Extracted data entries
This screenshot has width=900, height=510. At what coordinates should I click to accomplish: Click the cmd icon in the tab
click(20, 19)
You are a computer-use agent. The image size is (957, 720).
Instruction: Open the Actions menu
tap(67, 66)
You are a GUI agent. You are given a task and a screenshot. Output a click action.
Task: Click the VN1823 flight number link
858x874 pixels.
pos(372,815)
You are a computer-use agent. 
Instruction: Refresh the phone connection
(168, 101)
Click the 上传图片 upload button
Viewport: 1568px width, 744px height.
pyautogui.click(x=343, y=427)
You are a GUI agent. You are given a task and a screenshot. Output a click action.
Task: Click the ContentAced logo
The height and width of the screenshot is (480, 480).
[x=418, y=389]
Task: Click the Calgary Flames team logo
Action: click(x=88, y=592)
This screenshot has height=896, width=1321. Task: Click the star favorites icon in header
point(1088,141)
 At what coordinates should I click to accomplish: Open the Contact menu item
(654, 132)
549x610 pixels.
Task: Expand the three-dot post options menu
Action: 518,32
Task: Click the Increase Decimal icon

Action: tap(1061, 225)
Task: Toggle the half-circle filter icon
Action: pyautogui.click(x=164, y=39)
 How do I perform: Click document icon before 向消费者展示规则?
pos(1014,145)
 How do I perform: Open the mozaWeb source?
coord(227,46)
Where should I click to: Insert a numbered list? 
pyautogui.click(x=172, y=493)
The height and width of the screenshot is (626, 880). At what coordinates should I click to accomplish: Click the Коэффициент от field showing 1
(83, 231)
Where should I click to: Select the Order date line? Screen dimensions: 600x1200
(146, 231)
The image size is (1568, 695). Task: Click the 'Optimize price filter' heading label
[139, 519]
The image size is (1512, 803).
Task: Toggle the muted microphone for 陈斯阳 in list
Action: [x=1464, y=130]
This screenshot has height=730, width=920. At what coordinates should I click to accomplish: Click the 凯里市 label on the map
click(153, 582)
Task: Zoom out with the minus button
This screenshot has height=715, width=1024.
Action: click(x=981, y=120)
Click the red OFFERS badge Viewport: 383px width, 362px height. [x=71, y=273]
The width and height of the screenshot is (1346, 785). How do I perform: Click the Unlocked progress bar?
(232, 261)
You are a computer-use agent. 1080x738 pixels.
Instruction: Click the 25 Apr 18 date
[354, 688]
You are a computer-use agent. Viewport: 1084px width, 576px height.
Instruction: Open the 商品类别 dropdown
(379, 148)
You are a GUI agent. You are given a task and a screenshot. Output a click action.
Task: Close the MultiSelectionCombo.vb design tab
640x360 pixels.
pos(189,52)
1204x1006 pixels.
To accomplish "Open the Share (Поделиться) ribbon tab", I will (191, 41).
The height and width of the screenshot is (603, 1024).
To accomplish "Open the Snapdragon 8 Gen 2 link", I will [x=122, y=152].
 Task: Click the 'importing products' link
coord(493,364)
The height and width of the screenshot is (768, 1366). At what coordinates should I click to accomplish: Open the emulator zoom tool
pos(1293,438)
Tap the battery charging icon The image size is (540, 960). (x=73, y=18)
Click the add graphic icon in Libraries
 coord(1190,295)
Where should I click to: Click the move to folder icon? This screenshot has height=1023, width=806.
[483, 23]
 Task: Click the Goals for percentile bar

_About this exercise_
Lines from the one containing "1204x1006 pixels." to the last line above, both included: copy these exactly and write nothing else.

_Exercise solution_
1204x1006 pixels.
To accomplish "Open the Share (Поделиться) ribbon tab", I will (191, 41).
The height and width of the screenshot is (603, 1024).
To accomplish "Open the Snapdragon 8 Gen 2 link", I will [x=122, y=152].
 Task: Click the 'importing products' link
coord(493,364)
The height and width of the screenshot is (768, 1366). At what coordinates should I click to accomplish: Open the emulator zoom tool
pos(1293,438)
Tap the battery charging icon The image size is (540, 960). (x=73, y=18)
Click the add graphic icon in Libraries
 coord(1190,295)
Where should I click to: Click the move to folder icon? This screenshot has height=1023, width=806.
[483, 23]
 Task: Click the Goals for percentile bar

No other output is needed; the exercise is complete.